── Source material

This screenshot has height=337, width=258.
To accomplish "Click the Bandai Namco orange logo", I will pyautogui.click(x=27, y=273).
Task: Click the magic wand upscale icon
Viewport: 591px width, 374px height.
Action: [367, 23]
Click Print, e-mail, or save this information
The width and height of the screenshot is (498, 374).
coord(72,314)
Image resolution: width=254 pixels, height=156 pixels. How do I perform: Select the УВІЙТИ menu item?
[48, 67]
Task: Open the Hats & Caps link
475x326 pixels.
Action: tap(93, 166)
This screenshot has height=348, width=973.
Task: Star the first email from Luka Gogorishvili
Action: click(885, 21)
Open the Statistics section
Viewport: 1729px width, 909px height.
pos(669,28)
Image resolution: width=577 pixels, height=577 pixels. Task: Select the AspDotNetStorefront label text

────
── Source material

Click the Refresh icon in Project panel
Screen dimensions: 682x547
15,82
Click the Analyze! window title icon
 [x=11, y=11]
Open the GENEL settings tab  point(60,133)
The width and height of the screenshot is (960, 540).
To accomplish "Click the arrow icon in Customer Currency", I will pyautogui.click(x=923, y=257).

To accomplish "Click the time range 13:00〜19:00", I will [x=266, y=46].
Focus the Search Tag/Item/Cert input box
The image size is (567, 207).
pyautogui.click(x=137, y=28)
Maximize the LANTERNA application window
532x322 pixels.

────

▸ **What this task involves**
Beginning with the line containing "Open the GENEL" and ending with the line containing "532x322 pixels.", extract those lines exactly from the listing above, and only those.

▸ **Result of the exercise**
Open the GENEL settings tab  point(60,133)
The width and height of the screenshot is (960, 540).
To accomplish "Click the arrow icon in Customer Currency", I will pyautogui.click(x=923, y=257).

To accomplish "Click the time range 13:00〜19:00", I will [x=266, y=46].
Focus the Search Tag/Item/Cert input box
The image size is (567, 207).
pyautogui.click(x=137, y=28)
Maximize the LANTERNA application window
532x322 pixels.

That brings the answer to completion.